►

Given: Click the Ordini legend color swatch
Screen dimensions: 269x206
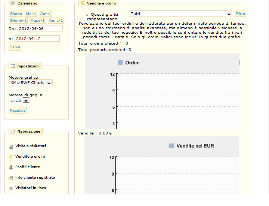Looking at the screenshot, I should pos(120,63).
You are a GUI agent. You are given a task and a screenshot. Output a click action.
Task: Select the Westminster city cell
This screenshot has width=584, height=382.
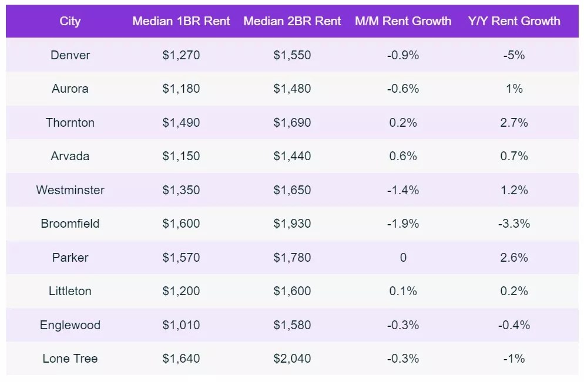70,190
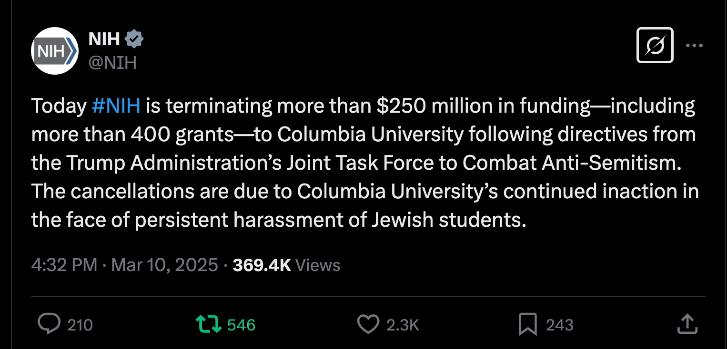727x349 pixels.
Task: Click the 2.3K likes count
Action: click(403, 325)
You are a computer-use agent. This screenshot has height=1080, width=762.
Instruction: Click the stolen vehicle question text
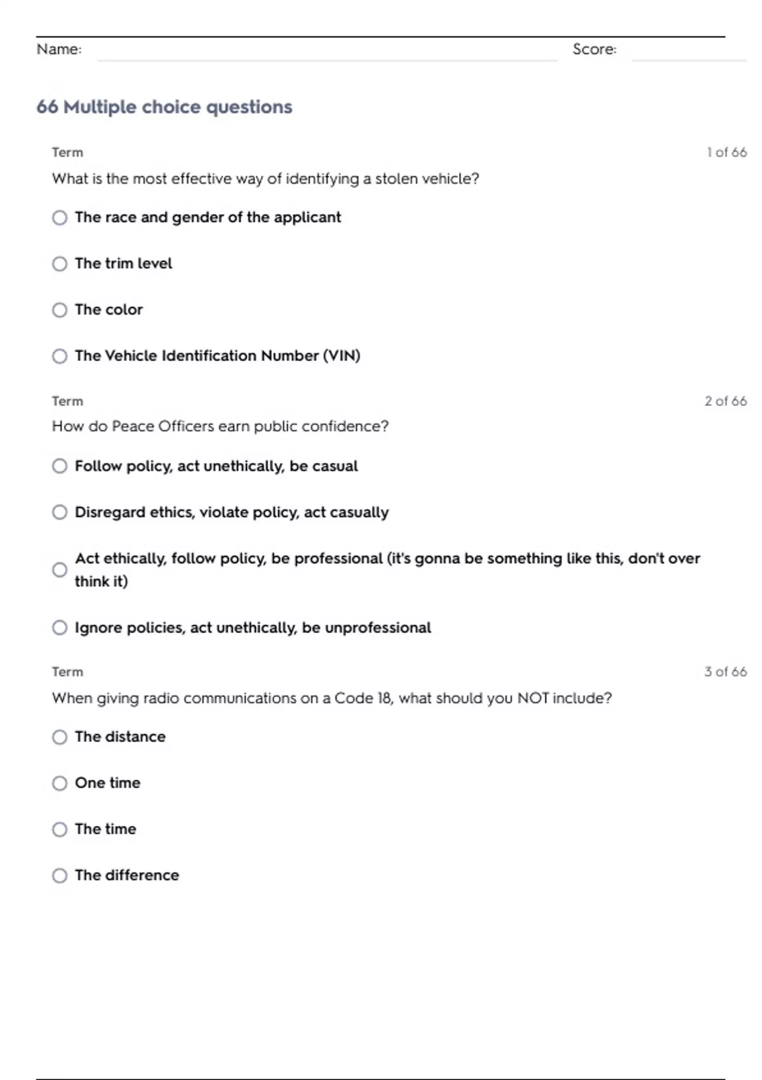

◄
►

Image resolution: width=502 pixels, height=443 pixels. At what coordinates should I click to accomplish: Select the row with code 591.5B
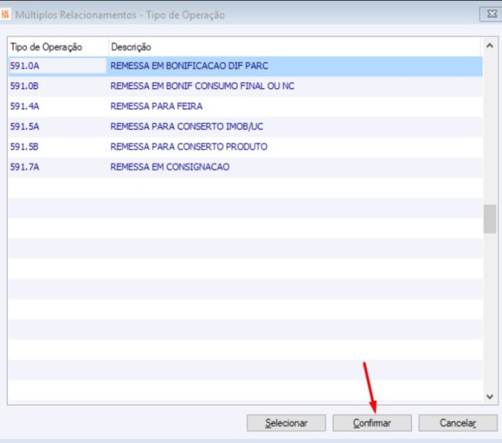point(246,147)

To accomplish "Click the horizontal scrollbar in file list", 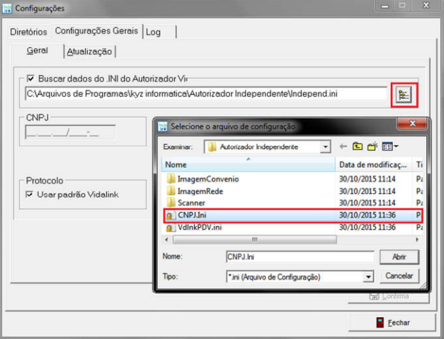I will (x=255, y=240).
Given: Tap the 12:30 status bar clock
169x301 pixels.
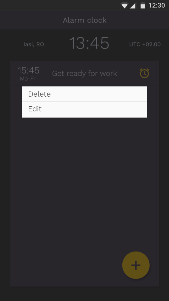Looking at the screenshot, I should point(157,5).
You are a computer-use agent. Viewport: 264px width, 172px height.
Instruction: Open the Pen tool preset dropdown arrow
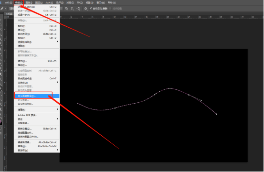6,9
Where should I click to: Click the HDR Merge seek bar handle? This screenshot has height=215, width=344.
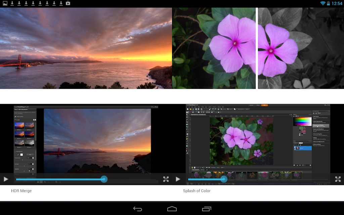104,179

◄

**Exercise**
Filter the records above for lines containing the word "computer", and copy those lines.

**Output of the exercise**
You are a computer-use agent. This screenshot has height=1080, width=762.
You are a computer-use agent. Viewport: 264px width, 172px height.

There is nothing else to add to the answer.